Así, poco a poco, echando anzuelos pacientemente, como buen pescador aficionado que era, el astuto funcionario llegó a la conclusión de que en Cuenca no pasaba nada raro, ni regalaban los carnés, ni nadie trapicheaba con ellos, ni se recibían efluvios magnéticos positivos de la Ciudad Encantada. La única explicación a los éxitos en las pruebas para la obtención del permiso era que quienes emigraban temporalmente a la capital de las casas colgantes, lo hacían con la exclusiva finalidad de aprobar el examen y, en lugar de dedicar a esta finalidad un rato diario, se tragaban varias horas de clases teóricas, varias de prácticas, y las que les quedaban libres, de estudio y rellenado de tests.

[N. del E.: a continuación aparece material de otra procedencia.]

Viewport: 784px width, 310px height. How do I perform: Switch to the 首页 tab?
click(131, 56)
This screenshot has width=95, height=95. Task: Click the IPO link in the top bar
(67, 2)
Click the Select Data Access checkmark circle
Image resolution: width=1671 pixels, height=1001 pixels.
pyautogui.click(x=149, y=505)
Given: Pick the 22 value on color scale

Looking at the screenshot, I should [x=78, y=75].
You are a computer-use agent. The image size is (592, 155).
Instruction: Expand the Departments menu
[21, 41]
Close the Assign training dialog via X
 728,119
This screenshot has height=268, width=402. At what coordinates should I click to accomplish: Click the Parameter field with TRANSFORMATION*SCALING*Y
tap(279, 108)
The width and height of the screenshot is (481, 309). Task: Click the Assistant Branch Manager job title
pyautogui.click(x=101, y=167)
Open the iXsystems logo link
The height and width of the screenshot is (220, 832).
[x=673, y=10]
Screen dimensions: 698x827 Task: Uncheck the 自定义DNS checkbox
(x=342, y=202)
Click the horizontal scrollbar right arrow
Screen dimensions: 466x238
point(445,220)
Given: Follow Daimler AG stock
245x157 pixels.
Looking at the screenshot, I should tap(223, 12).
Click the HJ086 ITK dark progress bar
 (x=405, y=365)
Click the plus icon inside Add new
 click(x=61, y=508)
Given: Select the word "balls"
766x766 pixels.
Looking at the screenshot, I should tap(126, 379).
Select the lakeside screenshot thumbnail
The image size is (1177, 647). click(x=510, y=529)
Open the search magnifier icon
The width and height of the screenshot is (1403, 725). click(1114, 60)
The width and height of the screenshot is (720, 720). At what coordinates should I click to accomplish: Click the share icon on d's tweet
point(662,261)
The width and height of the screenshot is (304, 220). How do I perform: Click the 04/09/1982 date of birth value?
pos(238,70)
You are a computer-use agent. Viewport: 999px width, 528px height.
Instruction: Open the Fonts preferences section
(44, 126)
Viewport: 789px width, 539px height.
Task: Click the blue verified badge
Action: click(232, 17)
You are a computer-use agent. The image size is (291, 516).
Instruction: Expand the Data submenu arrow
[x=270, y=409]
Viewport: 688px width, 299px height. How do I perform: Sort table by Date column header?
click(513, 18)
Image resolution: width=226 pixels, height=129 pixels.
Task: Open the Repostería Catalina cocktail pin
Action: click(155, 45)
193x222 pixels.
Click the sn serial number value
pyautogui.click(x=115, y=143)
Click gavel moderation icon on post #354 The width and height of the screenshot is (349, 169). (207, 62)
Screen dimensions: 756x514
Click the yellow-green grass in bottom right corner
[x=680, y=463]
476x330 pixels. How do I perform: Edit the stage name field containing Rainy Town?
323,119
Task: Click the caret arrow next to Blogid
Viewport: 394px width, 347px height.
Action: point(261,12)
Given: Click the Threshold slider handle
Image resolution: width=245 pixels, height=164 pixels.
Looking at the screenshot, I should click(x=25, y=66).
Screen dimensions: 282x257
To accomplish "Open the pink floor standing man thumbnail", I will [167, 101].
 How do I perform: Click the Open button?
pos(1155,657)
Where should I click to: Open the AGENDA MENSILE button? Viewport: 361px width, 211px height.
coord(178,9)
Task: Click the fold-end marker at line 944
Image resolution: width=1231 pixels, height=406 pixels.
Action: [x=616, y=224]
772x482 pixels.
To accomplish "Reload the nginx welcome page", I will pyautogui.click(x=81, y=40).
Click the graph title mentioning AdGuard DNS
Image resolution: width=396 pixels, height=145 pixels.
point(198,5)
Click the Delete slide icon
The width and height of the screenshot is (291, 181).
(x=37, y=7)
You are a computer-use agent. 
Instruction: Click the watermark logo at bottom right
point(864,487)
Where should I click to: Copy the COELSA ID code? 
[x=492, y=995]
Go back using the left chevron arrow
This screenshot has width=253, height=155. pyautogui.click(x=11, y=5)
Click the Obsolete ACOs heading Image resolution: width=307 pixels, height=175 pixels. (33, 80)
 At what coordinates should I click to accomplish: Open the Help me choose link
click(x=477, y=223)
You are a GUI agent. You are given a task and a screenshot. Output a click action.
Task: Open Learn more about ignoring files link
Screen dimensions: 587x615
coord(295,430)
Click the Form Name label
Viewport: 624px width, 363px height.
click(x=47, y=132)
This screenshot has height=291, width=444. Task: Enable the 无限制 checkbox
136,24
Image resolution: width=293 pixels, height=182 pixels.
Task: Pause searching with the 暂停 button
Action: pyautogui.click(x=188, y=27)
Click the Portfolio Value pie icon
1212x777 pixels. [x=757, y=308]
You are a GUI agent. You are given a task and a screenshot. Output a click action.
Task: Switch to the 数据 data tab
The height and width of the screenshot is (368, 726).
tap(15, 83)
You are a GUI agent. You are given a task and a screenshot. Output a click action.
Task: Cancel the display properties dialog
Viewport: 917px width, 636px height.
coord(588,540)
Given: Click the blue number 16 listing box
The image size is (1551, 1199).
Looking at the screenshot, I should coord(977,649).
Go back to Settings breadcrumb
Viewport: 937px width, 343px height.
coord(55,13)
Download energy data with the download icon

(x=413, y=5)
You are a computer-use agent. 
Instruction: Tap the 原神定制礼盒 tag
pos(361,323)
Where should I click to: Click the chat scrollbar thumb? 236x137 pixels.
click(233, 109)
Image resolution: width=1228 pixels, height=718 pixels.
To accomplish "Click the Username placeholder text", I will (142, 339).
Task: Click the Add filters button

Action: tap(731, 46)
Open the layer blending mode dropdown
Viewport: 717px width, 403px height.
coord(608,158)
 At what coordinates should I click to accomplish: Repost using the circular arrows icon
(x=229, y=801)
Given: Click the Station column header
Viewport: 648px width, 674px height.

El inicio del éxodo hacia Cuenca parece ser que hay que buscarlo en unos trabajadores de Telefónica, ibicencos o residentes, que fueron destinados a la ciudad de las casas colgantes por tres o cuatro meses, y como allí, terminada su jornada laboral, les faltaba su ambiente familiar o de amigos y les sobraba tiempo, decidieron prepararse a fondo para los exámenes de conducir.
Les fue bien, por lo que al regresar a la Pitiusa mayor funcionó el boca a boca relativo al nombre de la ciudad y de la autoescuela.
Es decir, que el extraño caso de los peregrinos ibicencos hacia Cuenca se resolvió sin sangre, ni mazmorras, ni siquiera detenciones, con la simple explicación de a mayor preparación, mejores resultados. A la misma conclusión llegó el Jefe de Tráfico de Cuenca, tras observar e investigar a la autoescuela salvadora de alumnos ibicencos.